A word-for-word copy of the entries, with the images left out, is what you should write.
***** Material shown
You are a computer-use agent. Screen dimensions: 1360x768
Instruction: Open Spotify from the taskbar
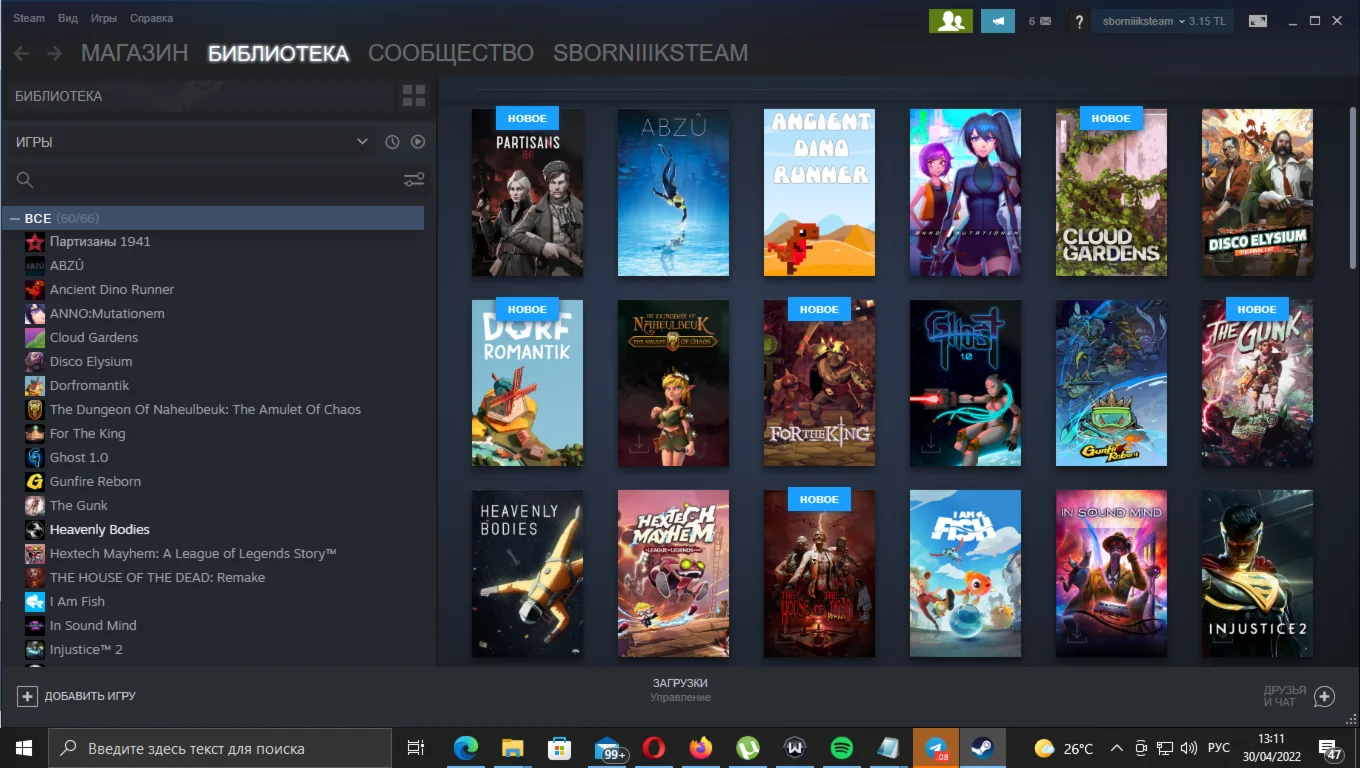coord(841,748)
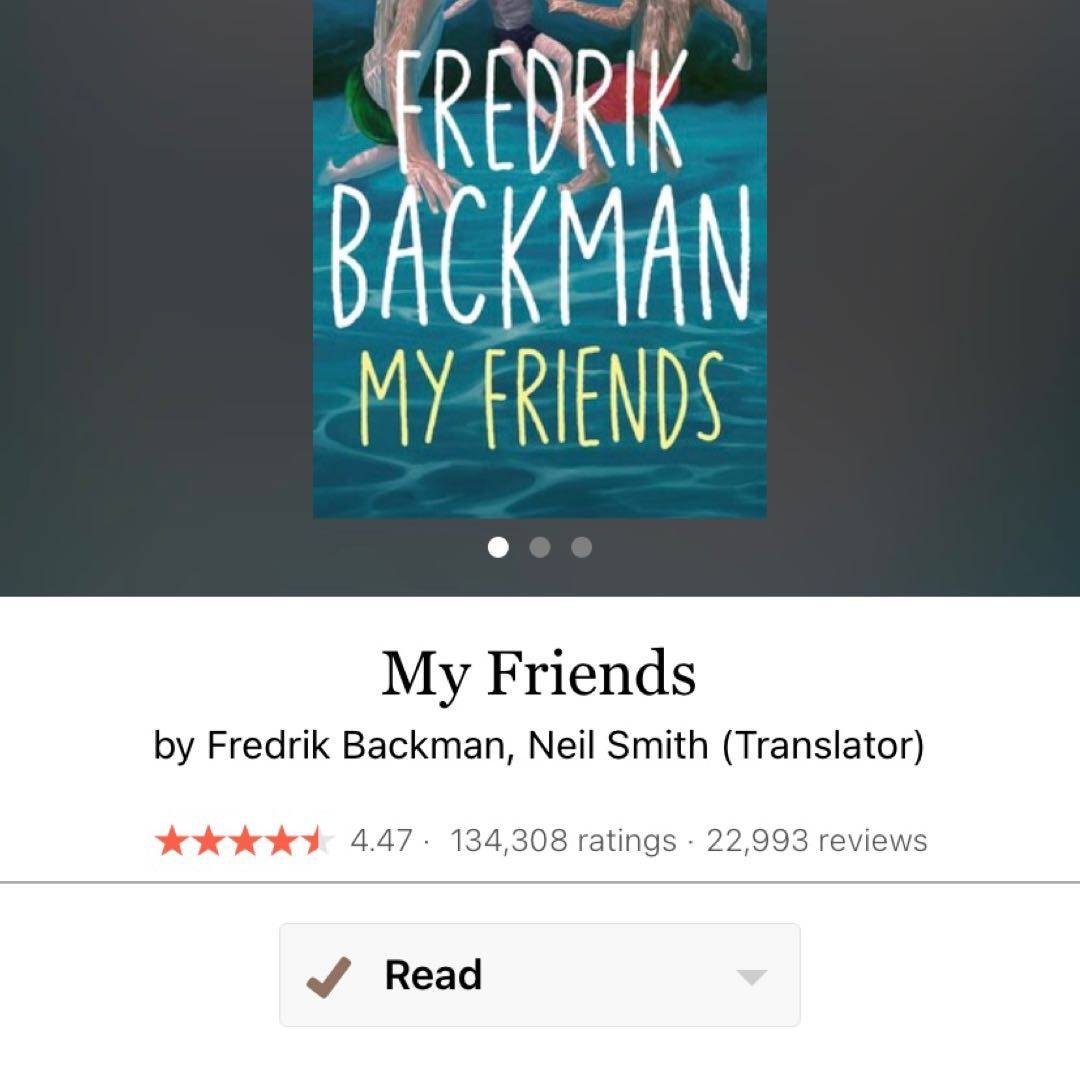The image size is (1080, 1080).
Task: Select the first white carousel dot
Action: 498,547
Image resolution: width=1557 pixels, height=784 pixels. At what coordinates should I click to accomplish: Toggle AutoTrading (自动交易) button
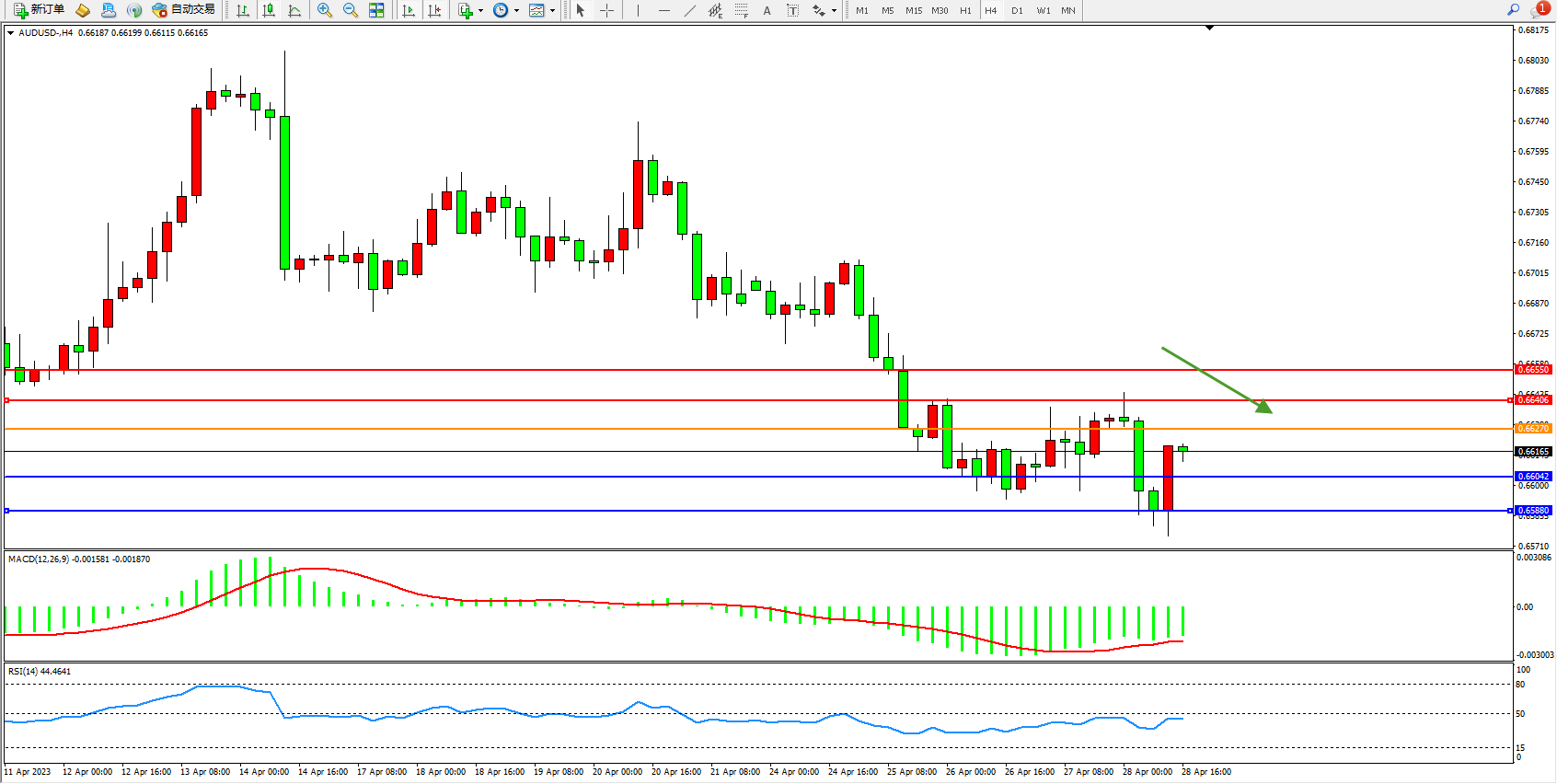(183, 10)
**********
■ Problem solution ■
You are a computer-use agent. Screen dimensions: 1360x768
Instruction: Open Spotify from the taskbar
coord(841,748)
The image size is (1080, 1080).
Task: Select the first white carousel dot
Action: 498,547
Image resolution: width=1557 pixels, height=784 pixels. At what coordinates should I click to accomplish: Toggle AutoTrading (自动交易) button
(183, 10)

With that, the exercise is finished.